Today I got a mention by another Voodoo author on their blog and it’s all I can do not to write a rant. I don’t have anything against this person, I’m not sure I’ve even met them. I believe he was doing his best to survey the current state of New Orleans Voodoo and the practices that occur in the Crescent city. As far as I am concerned I think he was incorrect in his description of my rituals as “wicca-themed.” They could have been called lusty, insane, or bizarre and that would have been a more fitting description. Now I’m not a Wicca hater either, my best friend has been an Wiccan HPS facilitating open rituals here in NYC for almost two decades. Many of my godchildren started out in Wicca, and some still continue those practices today alongside their Voodoo obligations for our spiritual house. Beginning my blog Voodoo Universe has been a real eye opener. Despite the thousands of practitioners of Voodoo and Santeria (better known as Lucumi,) it was a surprise to find out most of my readers are from a traditional Wiccan or broader Pagan background. When I wrote my book, Voodoo and Afro-Caribbean Paganism, at the insistence of the late great Isaac Bonewits, it was meant to be an introduction to all the different Afro-Diasporan traditions: Vodou, Voodoo, Lucumi (Santeria,) Candomble, and the rest. It was designed to be a beginning text, so to the person who gave me a crappy review on Goodreads because of that, there is much more detailed information here on my blog, in my films on Youtube and elsewhere, and if that’s not enough people can always come and join us for our ceremonies and workshops.   For those of you who have not attended my rituals, they contain what I was taught is necessary for any ceremony to take place.

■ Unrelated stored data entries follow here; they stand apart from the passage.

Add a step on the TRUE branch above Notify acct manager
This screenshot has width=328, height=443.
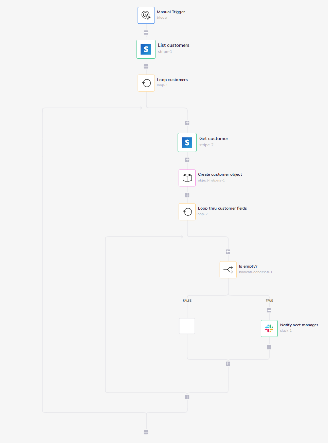click(x=269, y=310)
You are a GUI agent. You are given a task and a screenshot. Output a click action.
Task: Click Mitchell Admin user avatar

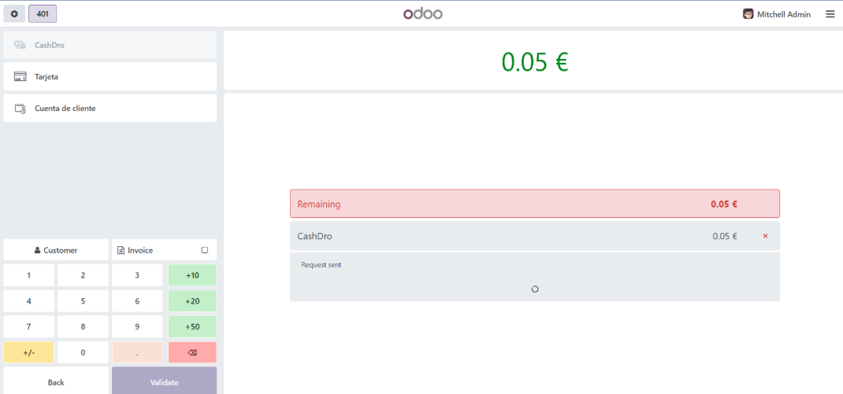coord(748,14)

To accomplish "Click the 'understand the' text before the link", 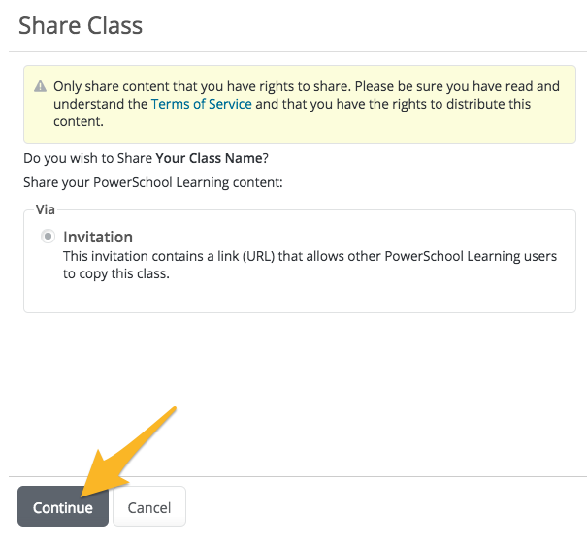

  • Veves- ritual ground drawings made of cornmeal or coffee to call the Lwa.
  • Altar/Shrine/Center pole -to serve as the focal point for the energies to descend
  • Feast – to nourish and bless all who come to worship
  • Music -drumming, chants, songs for the Lwa
  • Order of Service -Calls for the Lwa to honor and welcome them
  • Possession -this manifests in extreme ways, speaking in tongues, fire play, etc. This is in my opinion the only way to know if the ritual was heard and received by the Lwa.

 

Veve for Maman Brigitte photo by Lilith Dorsey

Note: His description was changed from “Wicca-themed” to “Lucumi-flavored” about 15 minutes after I commented. I really appreciate that. Now as for Lucumi-flavored, we have always included Orisha in addition to Lwa as part of the practices in the New Orleans Voodoo Spiritual Temple where I began my training, and in my own spiritual house. I have several godchildren of Latin descent and the spirits of their ancestors go with them wherever they go, as do all our ancestral spirits. Myself, I am a daughter of Oshun in Lucumi and she influences everything I do. When I do ritual we are very careful not to disrespect any of the other spirits that may have claims on the participants there. For example many of my godchildren have a special connection to the Celtic goddess Brigit. In our rituals we honor that by celebrating her Haitian Vodou counterpart Maman Brigitte. If individuals want to do more they take care of that separately. I do not believe in mixing traditions or deities in a ceremony except in extremely rare cases where there is a good reason, and everyone is familiar with the energies present. It’s just like when you have a party, your biker friends might not like your yoga friends or your geek friends, so you must be careful if you want to have them all in the same space. Otherwise chaos could ensue. Just a few thoughts on these things, as usual the discussion will continue. Until then I would love to hear everyone’s take on this topic. Have you attended one of my rituals? Have you attended other New Orleans Voodoo style rituals ? What do you think? Inquiring minds want to know.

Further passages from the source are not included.